Exercise objective »
Please write out the lines between the one containing "Where should I click to: Select" and the one containing "coord(218,148)", inclusive, reproducing them exactly.

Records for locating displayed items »
---*---

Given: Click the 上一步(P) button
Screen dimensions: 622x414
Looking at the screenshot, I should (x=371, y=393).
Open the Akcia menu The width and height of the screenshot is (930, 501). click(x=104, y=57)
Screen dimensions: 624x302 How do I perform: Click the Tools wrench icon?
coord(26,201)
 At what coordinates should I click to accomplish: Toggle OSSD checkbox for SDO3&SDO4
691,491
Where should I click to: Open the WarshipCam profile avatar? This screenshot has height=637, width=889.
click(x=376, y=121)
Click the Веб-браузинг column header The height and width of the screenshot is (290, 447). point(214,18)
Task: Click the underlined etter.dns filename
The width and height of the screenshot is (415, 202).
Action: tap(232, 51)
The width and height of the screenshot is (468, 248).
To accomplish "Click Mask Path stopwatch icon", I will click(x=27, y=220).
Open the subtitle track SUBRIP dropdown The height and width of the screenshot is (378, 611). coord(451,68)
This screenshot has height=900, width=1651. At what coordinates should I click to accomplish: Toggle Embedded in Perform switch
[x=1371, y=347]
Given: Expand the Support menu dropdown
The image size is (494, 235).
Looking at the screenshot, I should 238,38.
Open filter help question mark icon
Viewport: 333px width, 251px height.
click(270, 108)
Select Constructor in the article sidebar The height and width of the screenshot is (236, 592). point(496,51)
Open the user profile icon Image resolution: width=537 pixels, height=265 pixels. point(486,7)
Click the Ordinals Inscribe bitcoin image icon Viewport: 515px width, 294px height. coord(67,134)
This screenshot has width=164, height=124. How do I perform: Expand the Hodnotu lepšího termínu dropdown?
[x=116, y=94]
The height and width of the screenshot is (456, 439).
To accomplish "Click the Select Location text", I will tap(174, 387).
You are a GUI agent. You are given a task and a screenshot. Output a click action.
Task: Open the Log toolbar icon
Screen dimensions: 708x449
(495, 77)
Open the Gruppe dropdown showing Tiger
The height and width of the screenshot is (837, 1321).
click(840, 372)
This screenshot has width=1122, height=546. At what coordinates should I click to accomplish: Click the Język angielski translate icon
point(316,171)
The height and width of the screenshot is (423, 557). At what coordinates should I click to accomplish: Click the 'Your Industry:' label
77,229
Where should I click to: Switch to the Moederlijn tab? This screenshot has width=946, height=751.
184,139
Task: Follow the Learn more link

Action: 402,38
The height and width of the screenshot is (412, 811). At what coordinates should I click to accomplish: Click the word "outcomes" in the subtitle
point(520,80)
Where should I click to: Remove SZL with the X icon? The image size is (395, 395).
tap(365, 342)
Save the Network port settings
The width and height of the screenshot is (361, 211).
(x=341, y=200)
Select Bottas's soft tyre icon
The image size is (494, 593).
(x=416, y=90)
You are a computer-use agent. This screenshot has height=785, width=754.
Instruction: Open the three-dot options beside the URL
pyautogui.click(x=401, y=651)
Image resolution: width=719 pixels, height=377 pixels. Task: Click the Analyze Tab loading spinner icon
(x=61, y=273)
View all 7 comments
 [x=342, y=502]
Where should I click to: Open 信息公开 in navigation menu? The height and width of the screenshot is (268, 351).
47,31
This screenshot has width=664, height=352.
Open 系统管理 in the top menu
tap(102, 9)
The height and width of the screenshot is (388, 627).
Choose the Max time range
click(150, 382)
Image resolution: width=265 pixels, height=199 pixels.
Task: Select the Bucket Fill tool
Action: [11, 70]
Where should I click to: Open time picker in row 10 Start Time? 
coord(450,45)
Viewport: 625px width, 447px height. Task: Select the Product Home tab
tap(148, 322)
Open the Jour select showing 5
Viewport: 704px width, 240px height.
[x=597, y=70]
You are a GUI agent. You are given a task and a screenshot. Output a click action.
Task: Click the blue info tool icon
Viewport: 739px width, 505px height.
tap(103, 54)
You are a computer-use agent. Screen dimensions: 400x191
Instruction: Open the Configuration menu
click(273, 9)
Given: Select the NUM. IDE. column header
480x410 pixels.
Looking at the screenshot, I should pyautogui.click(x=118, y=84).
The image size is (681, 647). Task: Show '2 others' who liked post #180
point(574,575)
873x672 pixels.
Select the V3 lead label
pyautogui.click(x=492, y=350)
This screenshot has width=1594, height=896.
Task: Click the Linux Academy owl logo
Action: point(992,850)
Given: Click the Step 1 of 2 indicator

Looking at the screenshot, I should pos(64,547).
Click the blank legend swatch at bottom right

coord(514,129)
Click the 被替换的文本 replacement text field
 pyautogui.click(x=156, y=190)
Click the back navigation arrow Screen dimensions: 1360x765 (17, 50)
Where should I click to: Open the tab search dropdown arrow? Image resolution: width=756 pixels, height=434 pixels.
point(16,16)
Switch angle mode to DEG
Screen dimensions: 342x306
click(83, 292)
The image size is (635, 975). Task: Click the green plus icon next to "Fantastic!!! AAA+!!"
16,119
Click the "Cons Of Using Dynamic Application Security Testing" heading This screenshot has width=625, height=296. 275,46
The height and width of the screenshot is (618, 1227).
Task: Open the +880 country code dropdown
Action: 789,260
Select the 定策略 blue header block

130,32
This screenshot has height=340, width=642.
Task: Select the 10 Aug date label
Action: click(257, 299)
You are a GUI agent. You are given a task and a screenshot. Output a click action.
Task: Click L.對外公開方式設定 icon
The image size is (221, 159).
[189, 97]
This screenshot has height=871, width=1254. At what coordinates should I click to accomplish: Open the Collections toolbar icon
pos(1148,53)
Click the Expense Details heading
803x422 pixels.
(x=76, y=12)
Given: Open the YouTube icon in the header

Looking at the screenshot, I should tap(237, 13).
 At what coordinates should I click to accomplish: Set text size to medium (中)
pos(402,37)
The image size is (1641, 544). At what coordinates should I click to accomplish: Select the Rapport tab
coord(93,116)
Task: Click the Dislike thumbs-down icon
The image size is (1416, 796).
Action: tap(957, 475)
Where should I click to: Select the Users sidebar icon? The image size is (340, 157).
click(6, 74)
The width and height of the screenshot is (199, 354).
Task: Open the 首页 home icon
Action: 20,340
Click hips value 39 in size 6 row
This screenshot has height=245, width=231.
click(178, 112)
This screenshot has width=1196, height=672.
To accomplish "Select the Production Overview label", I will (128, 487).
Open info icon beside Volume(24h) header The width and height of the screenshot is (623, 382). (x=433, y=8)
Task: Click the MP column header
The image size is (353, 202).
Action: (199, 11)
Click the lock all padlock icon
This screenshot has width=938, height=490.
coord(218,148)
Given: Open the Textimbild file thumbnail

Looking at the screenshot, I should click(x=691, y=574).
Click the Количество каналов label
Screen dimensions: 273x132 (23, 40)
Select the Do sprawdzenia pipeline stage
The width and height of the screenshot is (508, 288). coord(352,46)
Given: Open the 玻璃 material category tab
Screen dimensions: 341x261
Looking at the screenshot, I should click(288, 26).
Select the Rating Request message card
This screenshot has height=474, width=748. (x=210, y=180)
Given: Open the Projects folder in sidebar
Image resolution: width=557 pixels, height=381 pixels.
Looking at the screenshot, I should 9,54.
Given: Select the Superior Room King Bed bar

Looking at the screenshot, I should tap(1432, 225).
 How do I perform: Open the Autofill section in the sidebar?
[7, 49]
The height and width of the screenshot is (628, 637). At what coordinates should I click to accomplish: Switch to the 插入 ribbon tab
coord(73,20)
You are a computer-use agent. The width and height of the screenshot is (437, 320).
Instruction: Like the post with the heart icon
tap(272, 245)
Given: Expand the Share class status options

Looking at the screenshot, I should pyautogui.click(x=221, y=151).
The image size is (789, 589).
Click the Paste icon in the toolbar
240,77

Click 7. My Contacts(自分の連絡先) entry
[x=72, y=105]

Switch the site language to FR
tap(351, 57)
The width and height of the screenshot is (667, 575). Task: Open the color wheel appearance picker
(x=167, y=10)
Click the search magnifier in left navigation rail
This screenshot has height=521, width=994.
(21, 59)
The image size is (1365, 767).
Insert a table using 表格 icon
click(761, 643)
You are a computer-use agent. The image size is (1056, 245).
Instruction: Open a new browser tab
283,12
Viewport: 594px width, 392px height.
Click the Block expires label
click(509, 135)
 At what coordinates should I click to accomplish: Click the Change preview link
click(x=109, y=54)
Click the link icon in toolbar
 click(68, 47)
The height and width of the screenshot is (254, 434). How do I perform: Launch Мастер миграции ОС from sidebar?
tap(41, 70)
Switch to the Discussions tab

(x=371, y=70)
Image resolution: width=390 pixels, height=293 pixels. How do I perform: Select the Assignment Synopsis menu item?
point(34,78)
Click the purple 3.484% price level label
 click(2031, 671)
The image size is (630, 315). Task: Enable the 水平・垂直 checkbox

---*---

Result »
Where should I click to: Select the Users sidebar icon? The image size is (340, 157).
click(6, 74)
The width and height of the screenshot is (199, 354).
Task: Open the 首页 home icon
Action: 20,340
Click hips value 39 in size 6 row
This screenshot has height=245, width=231.
click(178, 112)
This screenshot has width=1196, height=672.
To accomplish "Select the Production Overview label", I will (128, 487).
Open info icon beside Volume(24h) header The width and height of the screenshot is (623, 382). (x=433, y=8)
Task: Click the MP column header
The image size is (353, 202).
Action: (199, 11)
Click the lock all padlock icon
This screenshot has width=938, height=490.
coord(218,148)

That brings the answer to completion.